Designing for Pleasure: The Beauty of Movement
Although we might forget where we've left the car keys or when our best friend's birthday is, our bodies have not forgotten the kinds of places our ancestors enjoyed in the beginning of our species' existence on the savannah. These place-based memories are available to us today as we design our homes. When we listen to these whispers from our past, we create spaces that we enjoy being in, places that comfort, relax and sustain us.
Scientists call using the same design principles we enjoyed in our primordial past biophilic design. Biophilic design doesn't mean literally re-creating a savannah in a living room, but it does mean thinking about the experiences our ancestors had on pleasant days long, long ago and replicating them.
Research has shown that when humans create spaces that aren't static, that change over time — whether in the short or long term — they live better lives. This is the first in a series of ideabooks on biophilic design that will show you how to do just that.
Imagine yourself in a meadow on a lovely spring day. The sky is blue, flecked with cottony white clouds drifting slowly toward the horizon. The world around you changes continuously. Grasses take on a slightly different color as the sun shifts, rocks cast shadows here and there as the direction of the light hitting them changes, and a fallen leaf that looked dewy in the morning may be crispy by nightfall.
This gentle movement is a primary element of biophilic design. In other words, nature isn't static, so your home shouldn't be either. Most home interiors have been designed to make movement within the structure invisible or imperceptible. It's time to change that.
Celebrate gentle breezes. The sorts of air currents that make our lives more pleasant are gentle and rhythmic, not the sort of winds that whip across the plains in advance of a thunderstorm. To highlight the gentle breezes that inevitably move through your home, add a mobile or anything that gently moves as people walk by.
The organic, circular forms of the mobile here make it an excellent way to highlight air currents, and it's well positioned to catch drafts from the windows or the heating and air conditioning system. The shape also has a soothing effect. A mobile with triangle shapes could create subconscious thoughts of predator teeth for some of us.
Capture the passage of time. These globes bring attention not only to gentle air movement between two doors, but also to the passage of time during the day.
The glass balls catch more sunlight at certain times and also look very different when various lights are turned on in the room. They support the homeowners' mental well-being because they subconsciously make it clear that neither time, nor the air in the home, is standing still.
Create shadows. A single space can be experienced in many ways. Peaceful movements change a space. So do the different shadows cast by light coming through windows or from lighting fixtures at different times of the day and year, as well as the evolution of natural materials used.
Shadows cast by furnishings and structural elements shift during the day and make the experience of being in a space different at dawn, noon and dusk. When we have cues in our physical environment that help us keep our circadian rhythms in sync with our location, one source of potential stress is banished.
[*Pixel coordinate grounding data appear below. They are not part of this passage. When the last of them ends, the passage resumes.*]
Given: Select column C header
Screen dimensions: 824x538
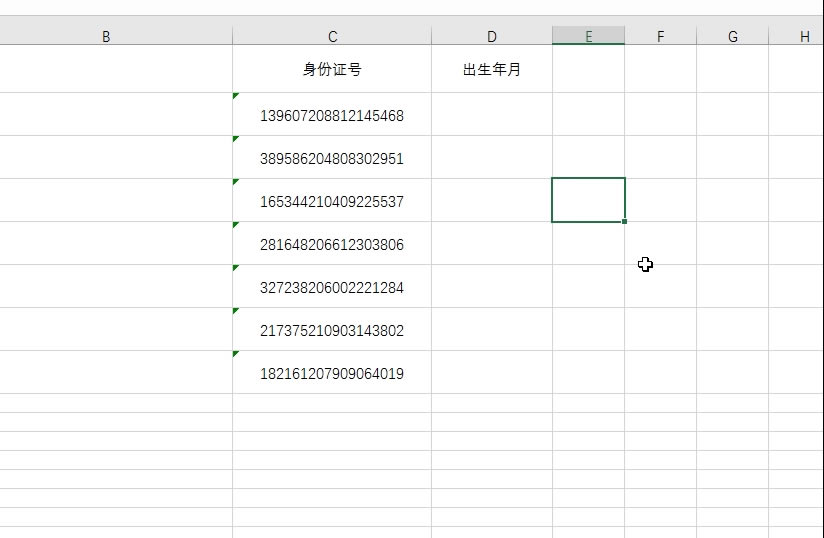Looking at the screenshot, I should coord(332,36).
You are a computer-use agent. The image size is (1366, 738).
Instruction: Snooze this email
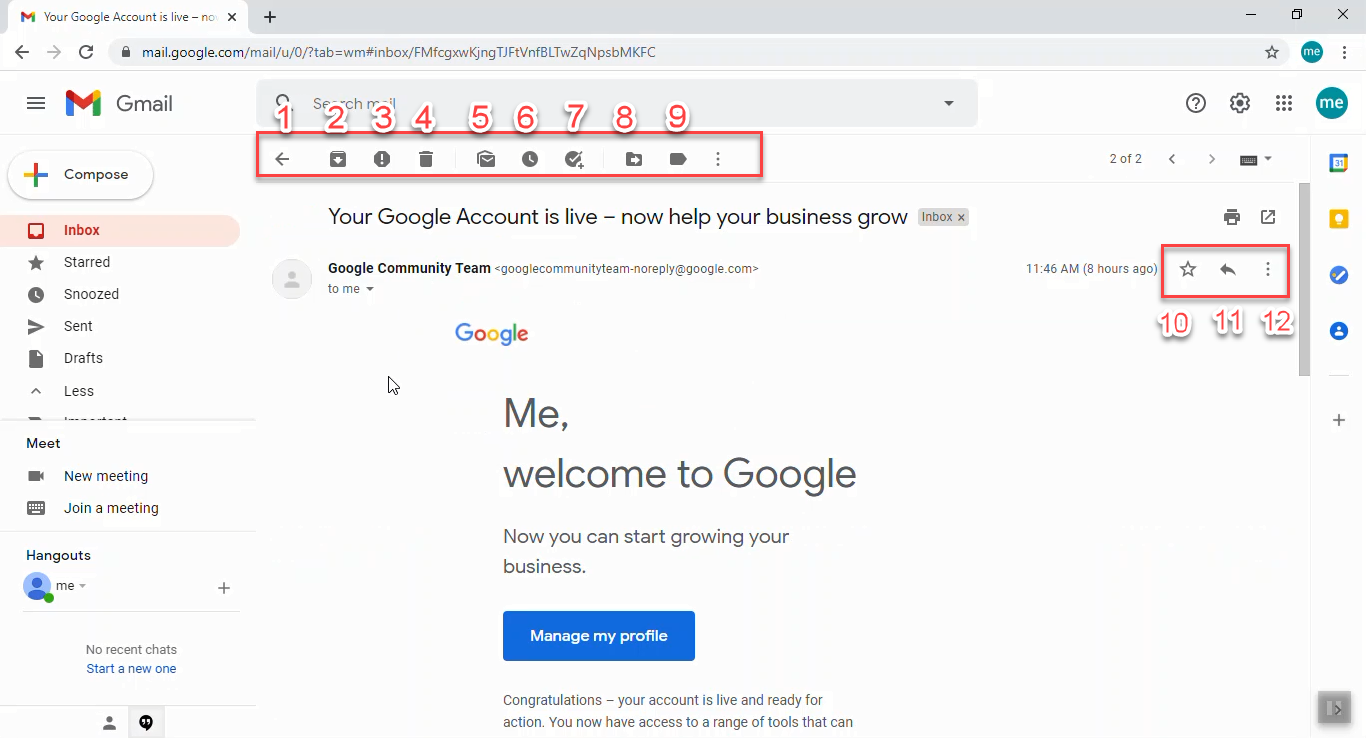point(530,158)
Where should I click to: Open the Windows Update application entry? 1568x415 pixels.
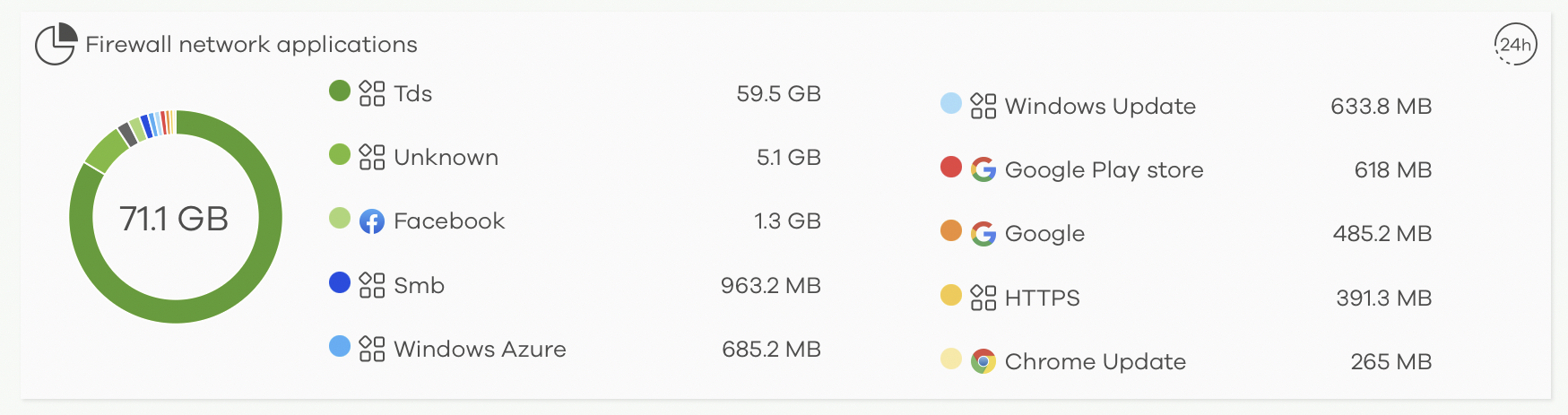[1100, 107]
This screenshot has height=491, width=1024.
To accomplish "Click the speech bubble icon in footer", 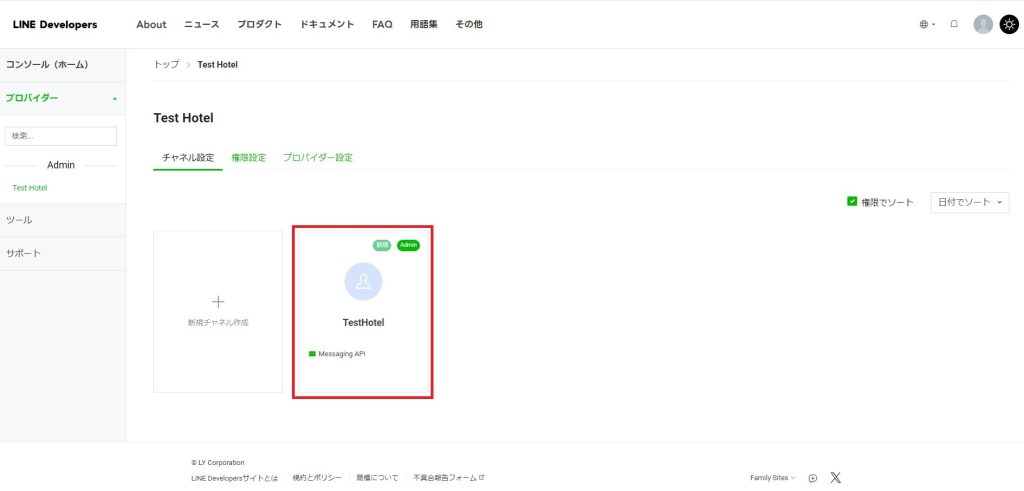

Create views in your home that are as dynamic as those in a bucolic spring meadow eons ago.
The light hitting the moldings in this room creates dramatically different effects at various times of the year because of the depth of the carving. This sort of texture can also be used in other parts of the room, including the fireplace.
The curving shadows cast by perforated panels here are comforting not only because of their shapes, but because they change during the course of the day and from season to season.
Interiors can be designed to have motion and variability, but so can spaces that are visible through windows in the house, like this Japanese rock garden.
Embrace materials that will age. The wall surrounding this mirror is copper that has developed a green patina. It signals the passage of time.
Leather naturally ages. The leather surfaces on these sofas are comfortably familiar, and the way they change lets all of us know that this space is not locked into one particular moment in time, but rather is evolving along with the lives of the home's residents.
By reminding ourselves that things aren't static — leaves and grass, for example, change over time — we're able to subconsciously conjure that soothing biological feeling of being safe on a warm spring day.